Script for a changing URL

I am having a bit of trouble in coding a process or a script that would do the following:

I need to get data from the URL of:

nomads.ncep.noaa.gov/dods/gfs_hd/gfs_hd20140430/gfs_hd_00z

But the file URL's (the days and model runs change), so it has to assume this base structure for variables.

Y - Year 
M - Month
D - Day
C - Model Forecast/Initialization Hour
F- Model Frame Hour

Like so:

nomads.ncep.noaa.gov/dods/gfs_hd/gfs_hdYYYYMMDD/gfs_hd_CCz

This script would run, and then import that date (in the YYYYMMDD, as well as CC) with those variables coded -

So while the mission is to get

http://nomads.ncep.noaa.gov/dods/gfs_hd/gfs_hd20140430/gfs_hd_00z

While these variables correspond to get the current dates in the format of:

http://nomads.ncep.noaa.gov/dods/gfs_hd/gfs_hdYYYYMMDD/gfs_hd_CCz

Can you please advise how to go about and get the URL's to find the latest date in this format? Whether it'd be a script or something with wget, I'm all ears. Thank you in advance.

标签： python perl wget

3条回答

祖国的老花朵

2楼-- · 2019-07-30 22:39

The easiest solution would be just to mirror the parent directory:

wget -np -m -r http://nomads.ncep.noaa.gov:9090/dods/gfs_hd

However, if you just want the latest date, you can use Mojo::UserAgent as demonstrated on Mojocast Episode 5

use strict;
use warnings;

use Mojo::UserAgent;

my $url = 'http://nomads.ncep.noaa.gov:9090/dods/gfs_hd';

my $ua = Mojo::UserAgent->new;
my $dom = $ua->get($url)->res->dom;

my @links = $dom->find('a')->attr('href')->each;

my @gfs_hd = reverse sort grep {m{gfs_hd/}} @links;

print $gfs_hd[0], "\n";

On May 23rd, 2014, Outputs:

http://nomads.ncep.noaa.gov:9090/dods/gfs_hd/gfs_hd20140523

0人赞添加讨论(0) 举报

劳资没心，怎么记你

3楼-- · 2019-07-30 22:53

In Python, the requests library can be used to get at the URLs.

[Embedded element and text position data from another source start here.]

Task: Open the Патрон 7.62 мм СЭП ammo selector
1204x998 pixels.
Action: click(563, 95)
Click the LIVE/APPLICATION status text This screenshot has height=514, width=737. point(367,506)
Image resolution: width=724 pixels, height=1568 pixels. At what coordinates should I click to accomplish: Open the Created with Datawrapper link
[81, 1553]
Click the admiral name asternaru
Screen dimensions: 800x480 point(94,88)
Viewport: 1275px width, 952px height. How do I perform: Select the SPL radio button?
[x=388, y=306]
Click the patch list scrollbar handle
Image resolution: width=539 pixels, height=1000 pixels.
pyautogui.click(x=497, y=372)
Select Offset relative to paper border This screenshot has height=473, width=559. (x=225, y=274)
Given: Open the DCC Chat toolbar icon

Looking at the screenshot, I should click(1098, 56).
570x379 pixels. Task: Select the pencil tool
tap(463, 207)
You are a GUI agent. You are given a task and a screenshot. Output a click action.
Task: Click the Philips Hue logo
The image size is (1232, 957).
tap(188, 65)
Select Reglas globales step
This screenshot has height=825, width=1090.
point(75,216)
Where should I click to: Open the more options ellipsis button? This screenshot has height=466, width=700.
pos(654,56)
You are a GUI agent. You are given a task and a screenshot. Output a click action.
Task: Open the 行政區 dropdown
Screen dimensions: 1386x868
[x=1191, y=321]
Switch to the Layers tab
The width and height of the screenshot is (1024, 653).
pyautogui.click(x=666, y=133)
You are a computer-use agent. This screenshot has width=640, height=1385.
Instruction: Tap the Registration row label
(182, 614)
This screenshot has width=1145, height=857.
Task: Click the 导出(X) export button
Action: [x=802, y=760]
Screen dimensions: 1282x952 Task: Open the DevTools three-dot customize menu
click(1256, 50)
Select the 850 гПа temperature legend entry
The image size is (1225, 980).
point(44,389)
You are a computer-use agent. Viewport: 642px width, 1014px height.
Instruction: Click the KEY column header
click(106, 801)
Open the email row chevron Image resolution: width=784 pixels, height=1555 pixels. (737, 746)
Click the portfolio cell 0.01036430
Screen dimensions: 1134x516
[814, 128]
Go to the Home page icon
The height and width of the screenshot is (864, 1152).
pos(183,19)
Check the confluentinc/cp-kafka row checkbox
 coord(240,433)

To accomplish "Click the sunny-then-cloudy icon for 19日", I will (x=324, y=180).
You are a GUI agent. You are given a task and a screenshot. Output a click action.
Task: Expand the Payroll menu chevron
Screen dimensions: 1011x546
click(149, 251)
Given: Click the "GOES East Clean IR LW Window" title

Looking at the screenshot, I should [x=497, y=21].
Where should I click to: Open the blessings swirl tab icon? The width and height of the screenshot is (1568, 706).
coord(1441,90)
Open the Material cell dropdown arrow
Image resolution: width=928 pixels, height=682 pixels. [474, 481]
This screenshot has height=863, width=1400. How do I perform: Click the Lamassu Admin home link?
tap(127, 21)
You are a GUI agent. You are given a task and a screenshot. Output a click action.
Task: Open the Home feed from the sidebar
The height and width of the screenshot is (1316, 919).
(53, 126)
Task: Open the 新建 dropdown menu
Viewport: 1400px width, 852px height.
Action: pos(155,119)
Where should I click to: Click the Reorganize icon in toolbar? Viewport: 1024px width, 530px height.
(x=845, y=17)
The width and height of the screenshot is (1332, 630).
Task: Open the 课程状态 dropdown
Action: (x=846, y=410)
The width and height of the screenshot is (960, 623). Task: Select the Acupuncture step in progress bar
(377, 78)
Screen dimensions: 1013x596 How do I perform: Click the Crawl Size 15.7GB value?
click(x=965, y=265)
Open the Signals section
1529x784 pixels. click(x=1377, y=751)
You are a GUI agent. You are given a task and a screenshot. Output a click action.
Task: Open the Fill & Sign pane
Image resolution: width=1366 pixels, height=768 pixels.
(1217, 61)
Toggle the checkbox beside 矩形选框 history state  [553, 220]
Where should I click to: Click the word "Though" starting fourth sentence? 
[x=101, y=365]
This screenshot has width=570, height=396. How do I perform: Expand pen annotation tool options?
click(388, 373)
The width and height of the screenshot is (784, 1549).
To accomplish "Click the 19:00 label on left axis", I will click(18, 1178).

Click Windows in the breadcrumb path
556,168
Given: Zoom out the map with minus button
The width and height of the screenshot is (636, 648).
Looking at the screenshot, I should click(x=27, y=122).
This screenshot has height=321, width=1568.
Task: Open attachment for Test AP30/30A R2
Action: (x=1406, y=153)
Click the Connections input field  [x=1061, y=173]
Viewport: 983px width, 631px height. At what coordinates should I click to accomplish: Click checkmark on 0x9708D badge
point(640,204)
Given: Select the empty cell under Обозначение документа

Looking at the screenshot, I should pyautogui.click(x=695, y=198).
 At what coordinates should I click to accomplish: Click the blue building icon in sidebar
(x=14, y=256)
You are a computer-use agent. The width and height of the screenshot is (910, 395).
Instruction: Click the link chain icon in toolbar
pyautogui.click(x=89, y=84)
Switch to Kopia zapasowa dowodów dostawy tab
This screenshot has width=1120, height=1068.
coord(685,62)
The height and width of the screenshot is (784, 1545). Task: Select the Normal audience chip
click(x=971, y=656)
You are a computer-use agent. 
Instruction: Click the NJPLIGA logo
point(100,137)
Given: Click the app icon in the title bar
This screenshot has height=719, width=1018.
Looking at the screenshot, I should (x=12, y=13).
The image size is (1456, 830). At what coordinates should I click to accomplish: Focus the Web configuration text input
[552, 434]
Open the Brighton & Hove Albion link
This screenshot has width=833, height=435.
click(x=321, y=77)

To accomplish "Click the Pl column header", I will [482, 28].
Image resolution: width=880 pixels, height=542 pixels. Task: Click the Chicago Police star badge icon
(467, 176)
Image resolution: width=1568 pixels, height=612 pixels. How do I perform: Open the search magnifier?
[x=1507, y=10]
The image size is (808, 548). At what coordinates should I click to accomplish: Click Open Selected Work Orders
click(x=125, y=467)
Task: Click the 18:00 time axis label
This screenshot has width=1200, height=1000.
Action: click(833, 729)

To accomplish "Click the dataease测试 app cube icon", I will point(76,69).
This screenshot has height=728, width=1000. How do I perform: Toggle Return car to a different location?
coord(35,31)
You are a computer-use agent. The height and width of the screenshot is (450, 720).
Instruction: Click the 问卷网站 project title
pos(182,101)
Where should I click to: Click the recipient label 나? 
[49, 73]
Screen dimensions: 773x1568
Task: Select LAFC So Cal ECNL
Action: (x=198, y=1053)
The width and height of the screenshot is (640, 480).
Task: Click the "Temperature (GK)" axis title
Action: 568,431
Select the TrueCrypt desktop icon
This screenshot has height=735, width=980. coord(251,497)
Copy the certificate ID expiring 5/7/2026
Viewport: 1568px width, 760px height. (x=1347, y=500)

You can generate the URL using a combination of the base URL string plus generating the timestamps using the datetime class and its timedelta method in combination with its strftime method to generate the date in the format required.

i.e. start by getting the current time with datetime.datetime.now() and then in a loop subtract an hour (or whichever time gradient you think they're using) via timedelta and keep checking the URL with the requests library. The first one you see that's there is the latest one, and you can then do whatever further processing you need to do with it.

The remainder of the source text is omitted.